Most depressives generally tend to wear old, comfy clothes. So did I. A photographer friend of mine took pictures once for a photo session and commented about how amazing the stretched, old pants will be for her exhibition about bipolar. I threw those pants away 30 seconds after she left. (Then changed into somewhat less old and less stretched ones.) Until a few weeks ago it dawned on me that if I am going to take a shower and put on clothes, I don’t have to put on the same ones I just took off (i.e. pyjamas, stretched Nike pants bought in 1999, etc.) I could put on something else. And this is how I managed to spend most of one day on the sofa, almost entirely immobile, wearing a kilt and celtic shirt. The day after was Leather Pride chez Ray. The day after that? Punk attire. Because, and this is seriously not something many depressives realise, it takes approximately the same amount of time to put on a really nice top and really nice pants as to put on old pyjamas. I would also spray myself with a bit of perfume from Sonoma Scent Studio (check them out if you’re in the US!) because I’m worth it. And also because it takes five seconds.
Somehow being depressed while wearing a kilt and smelling of forest in the spring feels a tiny, weeny bit better than being depressed while wearing pants that a photographer adores because of how terrible they are. It doesn’t make me undepressed, exactly. It just makes things this one percent better. And so does Husby when he comes over to cuddle a bit. Even though it means he’s doing the active cuddling because I am busy staring into space. (Which makes me the cuddling bottom. Hohoho.) And so does drinking really nice tea – and do you know what – if you bought 10 sorts of tea at some point, it takes the same amount of time to make yourself “Turkish Apple Pie with Cinnamon” as “English Breakfast”. This is, of course, once you made the trek to the kitchen, switched the kettle on, took some rest, switched the kettle on again without standing up because your rest was a bit on the long side, then stood up, poured the water in, sat back down, gathered strength and embarked on the thrilling journey back to the sofa. Just me? NO. NOT JUST ME. (Except, possibly, “Turkish Apple Pie with Cinnamon”, because you might be into Rooibos and I am not going to judge you for that. You do you, girl.)

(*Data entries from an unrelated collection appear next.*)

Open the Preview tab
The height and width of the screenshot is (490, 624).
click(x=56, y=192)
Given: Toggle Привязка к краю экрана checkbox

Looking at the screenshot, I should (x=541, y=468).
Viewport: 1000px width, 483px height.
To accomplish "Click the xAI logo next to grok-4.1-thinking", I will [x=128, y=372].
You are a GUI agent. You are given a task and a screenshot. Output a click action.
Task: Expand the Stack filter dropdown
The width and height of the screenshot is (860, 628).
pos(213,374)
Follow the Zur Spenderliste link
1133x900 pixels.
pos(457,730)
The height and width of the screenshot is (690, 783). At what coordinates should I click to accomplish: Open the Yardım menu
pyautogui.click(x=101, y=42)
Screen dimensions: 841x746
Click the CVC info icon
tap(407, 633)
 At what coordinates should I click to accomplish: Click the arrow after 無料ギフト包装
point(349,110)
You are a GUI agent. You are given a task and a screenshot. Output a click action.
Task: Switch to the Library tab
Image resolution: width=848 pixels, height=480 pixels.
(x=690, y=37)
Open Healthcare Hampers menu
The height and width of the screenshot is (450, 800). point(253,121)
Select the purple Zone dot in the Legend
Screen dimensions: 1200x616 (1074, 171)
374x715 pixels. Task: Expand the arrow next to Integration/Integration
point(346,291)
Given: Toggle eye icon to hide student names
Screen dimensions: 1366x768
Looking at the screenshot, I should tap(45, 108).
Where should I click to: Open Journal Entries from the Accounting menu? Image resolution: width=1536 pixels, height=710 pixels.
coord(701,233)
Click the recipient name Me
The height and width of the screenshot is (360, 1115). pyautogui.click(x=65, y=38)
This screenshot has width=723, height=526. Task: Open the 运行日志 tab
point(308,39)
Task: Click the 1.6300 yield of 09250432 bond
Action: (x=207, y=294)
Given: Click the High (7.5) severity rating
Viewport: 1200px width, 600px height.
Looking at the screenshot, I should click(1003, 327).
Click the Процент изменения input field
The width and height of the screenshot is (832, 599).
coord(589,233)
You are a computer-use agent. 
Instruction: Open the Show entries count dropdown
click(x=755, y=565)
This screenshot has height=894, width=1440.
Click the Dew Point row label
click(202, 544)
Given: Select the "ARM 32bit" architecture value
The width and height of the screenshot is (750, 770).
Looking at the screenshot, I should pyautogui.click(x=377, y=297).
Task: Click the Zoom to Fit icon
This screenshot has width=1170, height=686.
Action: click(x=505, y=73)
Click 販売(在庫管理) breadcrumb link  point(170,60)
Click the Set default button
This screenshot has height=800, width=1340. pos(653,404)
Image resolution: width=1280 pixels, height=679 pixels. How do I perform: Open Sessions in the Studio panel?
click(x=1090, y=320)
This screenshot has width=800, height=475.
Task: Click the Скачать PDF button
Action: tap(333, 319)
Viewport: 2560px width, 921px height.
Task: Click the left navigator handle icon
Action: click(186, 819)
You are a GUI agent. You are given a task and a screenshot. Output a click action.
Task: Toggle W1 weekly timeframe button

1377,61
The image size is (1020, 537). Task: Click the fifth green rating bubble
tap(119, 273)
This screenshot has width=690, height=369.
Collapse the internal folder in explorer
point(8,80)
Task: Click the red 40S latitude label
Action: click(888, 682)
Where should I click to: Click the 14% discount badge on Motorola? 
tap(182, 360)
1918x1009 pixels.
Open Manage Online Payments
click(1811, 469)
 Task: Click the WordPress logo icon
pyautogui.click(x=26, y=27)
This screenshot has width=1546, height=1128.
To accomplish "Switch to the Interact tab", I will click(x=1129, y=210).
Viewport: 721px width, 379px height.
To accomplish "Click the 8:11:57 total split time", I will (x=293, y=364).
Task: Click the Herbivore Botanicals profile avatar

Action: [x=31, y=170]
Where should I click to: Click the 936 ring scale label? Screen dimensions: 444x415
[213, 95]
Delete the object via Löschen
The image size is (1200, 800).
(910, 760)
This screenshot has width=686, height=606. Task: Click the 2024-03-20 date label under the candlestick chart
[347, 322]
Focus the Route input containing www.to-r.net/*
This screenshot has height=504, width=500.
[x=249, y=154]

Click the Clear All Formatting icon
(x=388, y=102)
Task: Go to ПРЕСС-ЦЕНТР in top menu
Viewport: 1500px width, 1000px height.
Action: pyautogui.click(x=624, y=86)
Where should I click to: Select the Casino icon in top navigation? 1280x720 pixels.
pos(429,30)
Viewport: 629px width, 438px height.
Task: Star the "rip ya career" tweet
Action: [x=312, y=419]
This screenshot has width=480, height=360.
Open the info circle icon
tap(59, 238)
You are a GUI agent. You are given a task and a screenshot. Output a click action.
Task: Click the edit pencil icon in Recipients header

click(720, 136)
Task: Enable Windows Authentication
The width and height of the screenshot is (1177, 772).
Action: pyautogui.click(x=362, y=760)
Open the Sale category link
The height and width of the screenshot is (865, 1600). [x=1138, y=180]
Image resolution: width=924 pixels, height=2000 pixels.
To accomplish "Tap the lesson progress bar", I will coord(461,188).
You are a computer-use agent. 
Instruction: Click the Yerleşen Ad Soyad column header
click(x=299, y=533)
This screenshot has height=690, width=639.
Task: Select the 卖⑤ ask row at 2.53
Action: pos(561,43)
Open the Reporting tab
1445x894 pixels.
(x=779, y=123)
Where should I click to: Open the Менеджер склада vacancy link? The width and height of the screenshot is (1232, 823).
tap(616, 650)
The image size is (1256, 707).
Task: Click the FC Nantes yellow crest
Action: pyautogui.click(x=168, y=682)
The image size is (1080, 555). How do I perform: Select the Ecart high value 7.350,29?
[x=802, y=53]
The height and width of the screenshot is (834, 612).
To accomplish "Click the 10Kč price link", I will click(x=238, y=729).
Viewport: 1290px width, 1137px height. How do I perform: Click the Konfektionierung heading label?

In the last few days depression started slowly subsiding. Again, as an ultra-ultra-rapid cycler – think Lance Armstrong without the performance-enhanc… oh wait, lamictal. Just think Lance Armstrong. Anyway, I am used to depression changing into hypomania like *snap*. NOT to the process taking four days. So I am used to going from “can you switch on the marathon on “Watch Grass Grow”, Husby? Thanks” to “I am going to clean up everything while running on the treadmill, talking on the phone AND writing blog posts”. I am definitely not used to “I am going to do my back exercises!!!!! All 26 of them!!!!” then five minutes later “actually, four is better than zero, and now will you please bring me my sofa”.
I think I am good now. Judging by recent developments, I should be good for at least a week or two. I’ll try to do what I did last time, which is write posts in advance and set them to auto-publish. But can I promise anything? No. Other than that I will never be boring, and Husby’s life is probably never going to be the same for more than three weeks in a row. I suspect he married me precisely eight months ago (yes!) for entertainment reasons. Most people only have one spouse. He has at least three. The only problem being that he never knows which one he’s going to see tomorrow.